▶ _About this exercise_: Lines containing the word "list" are to be copied from the data below.

═════ Recorded data ═════

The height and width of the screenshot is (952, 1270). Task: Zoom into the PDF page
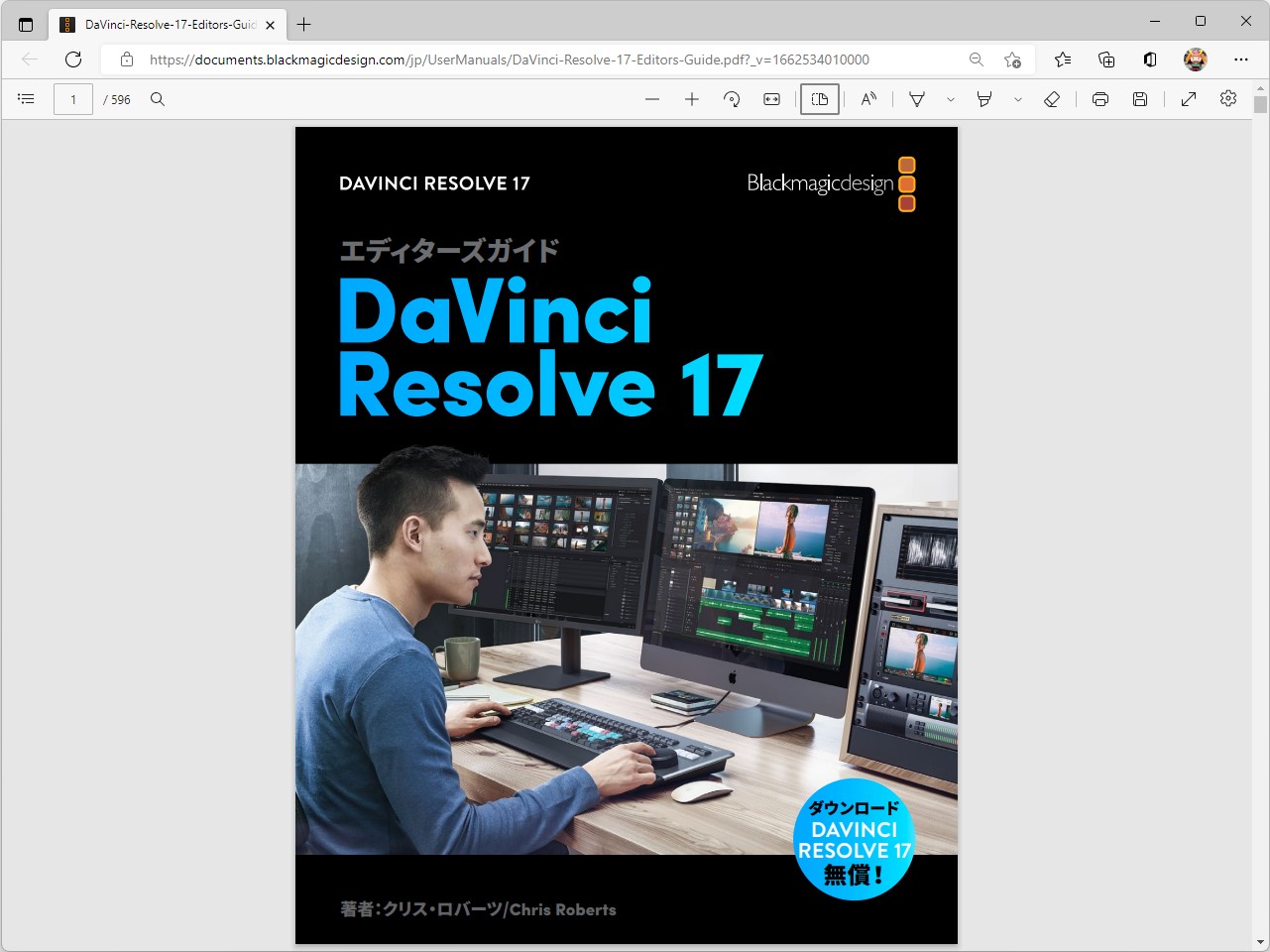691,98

═════
═════ Recorded data ═════

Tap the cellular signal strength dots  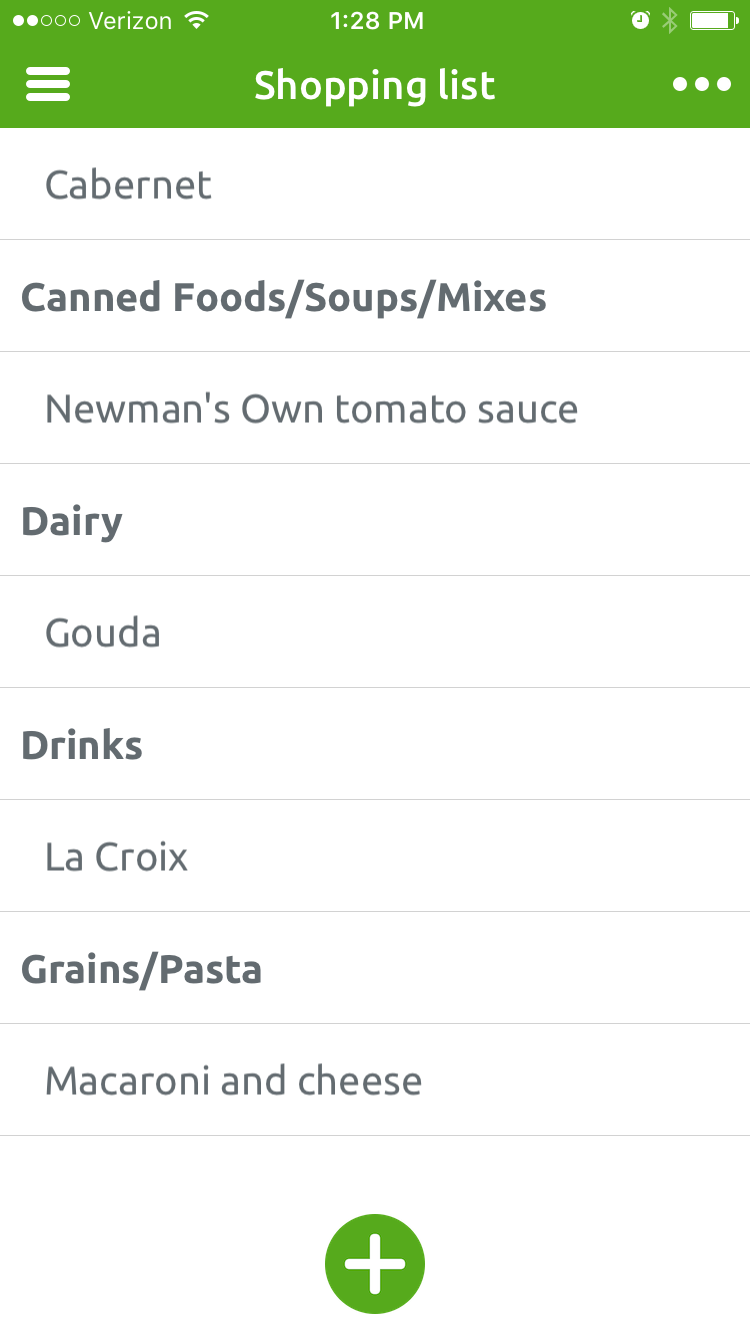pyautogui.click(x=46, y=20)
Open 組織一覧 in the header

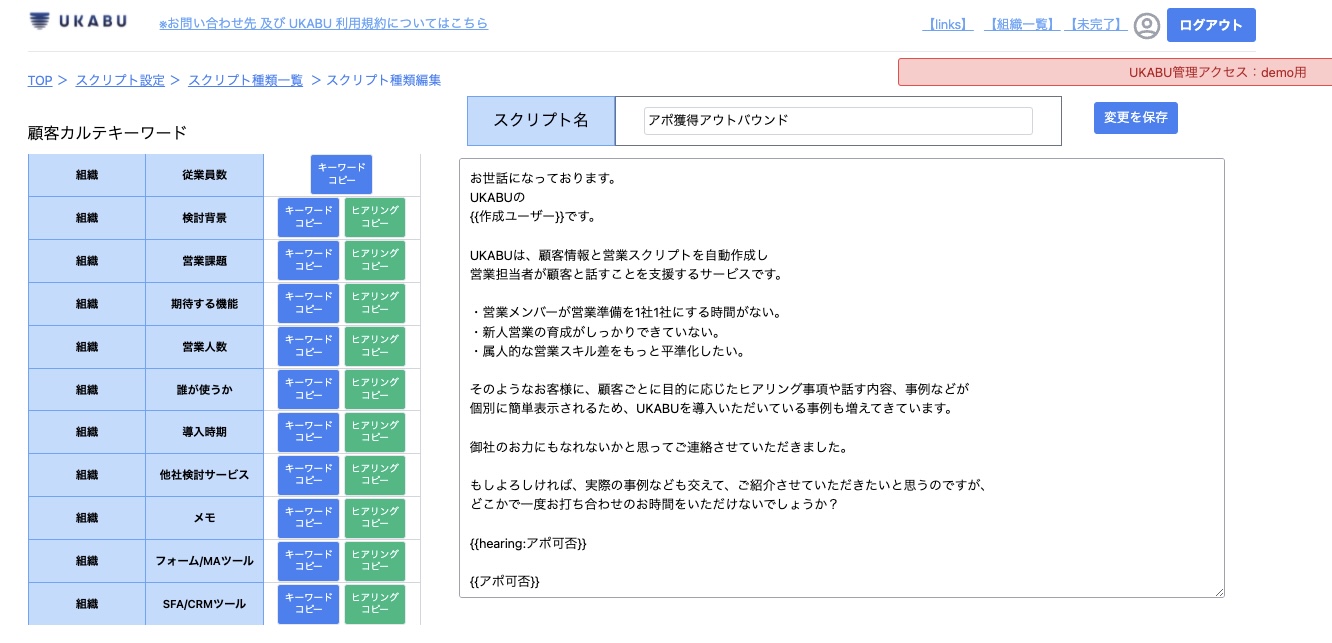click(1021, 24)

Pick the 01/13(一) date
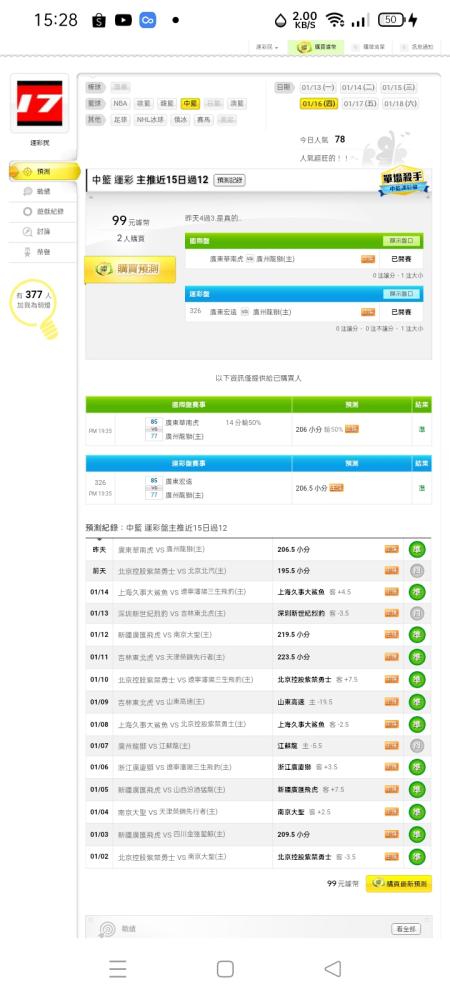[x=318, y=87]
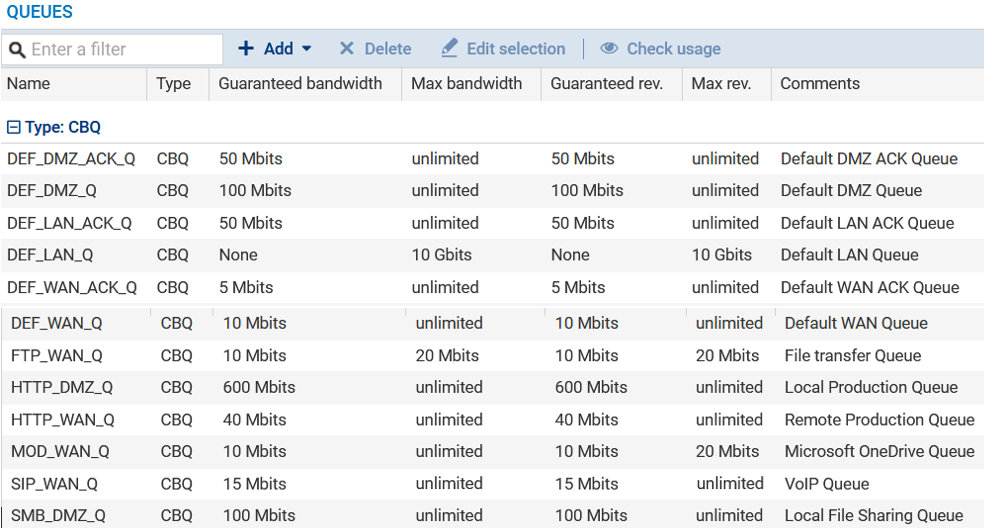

═════
═════ Recorded data ═════

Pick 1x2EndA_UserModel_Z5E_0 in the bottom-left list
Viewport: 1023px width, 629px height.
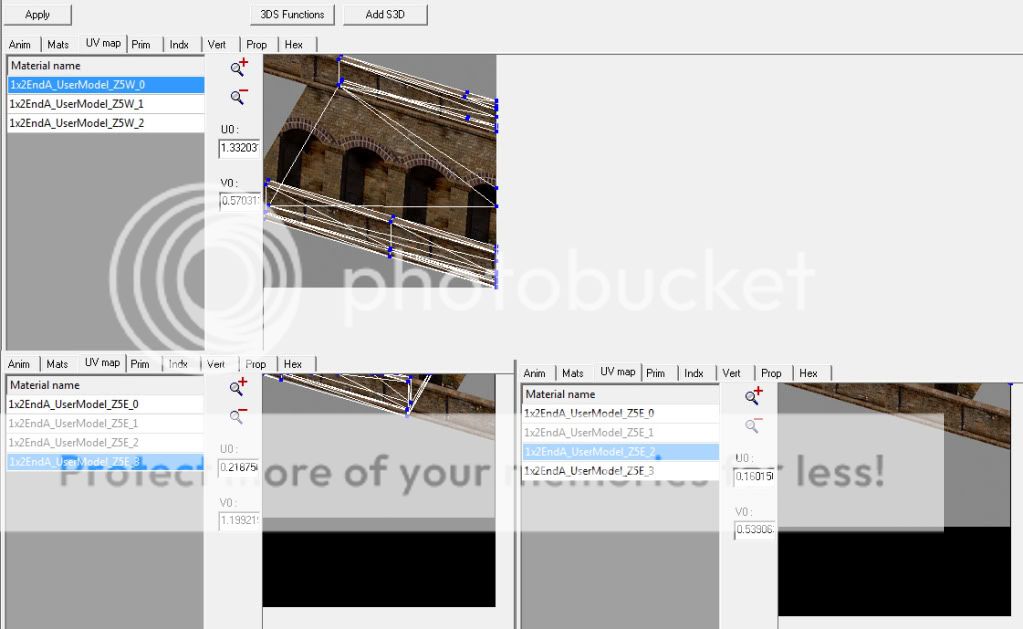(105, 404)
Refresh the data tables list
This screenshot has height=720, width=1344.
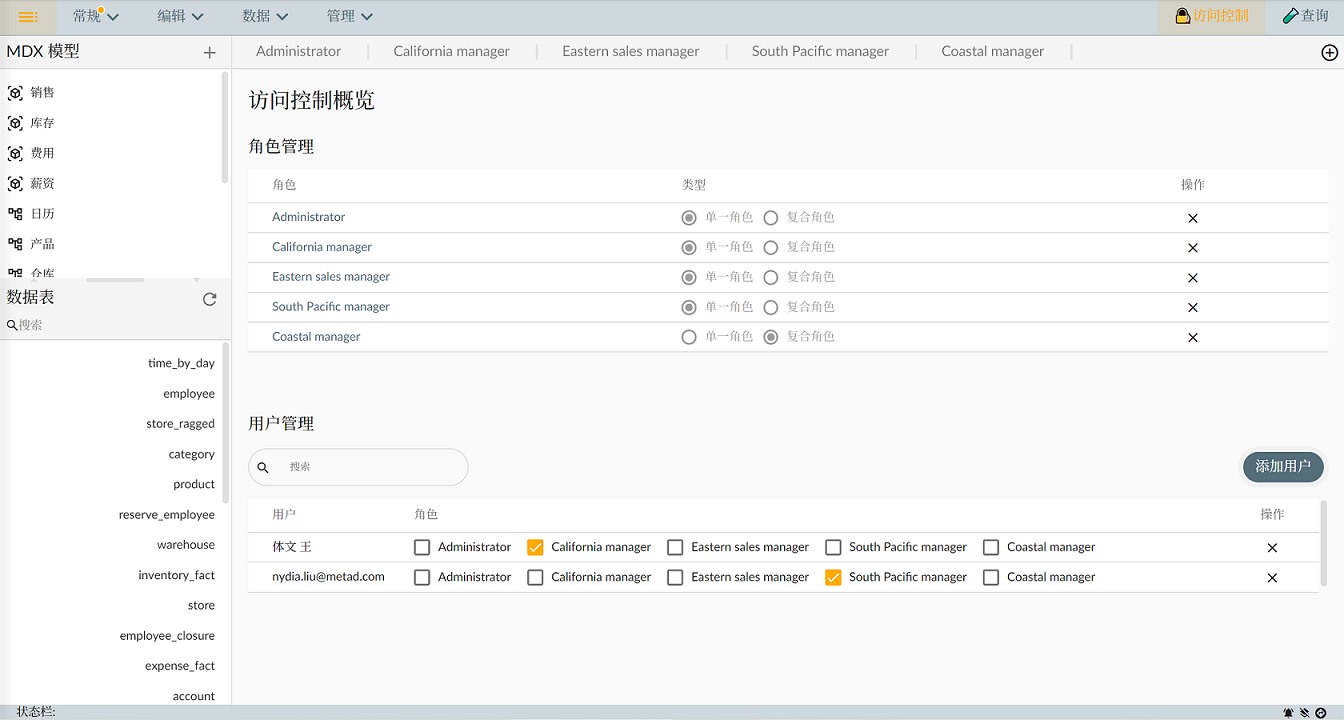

═════

▶ _Response box_:
Pick 1x2EndA_UserModel_Z5E_0 in the bottom-left list
Refresh the data tables list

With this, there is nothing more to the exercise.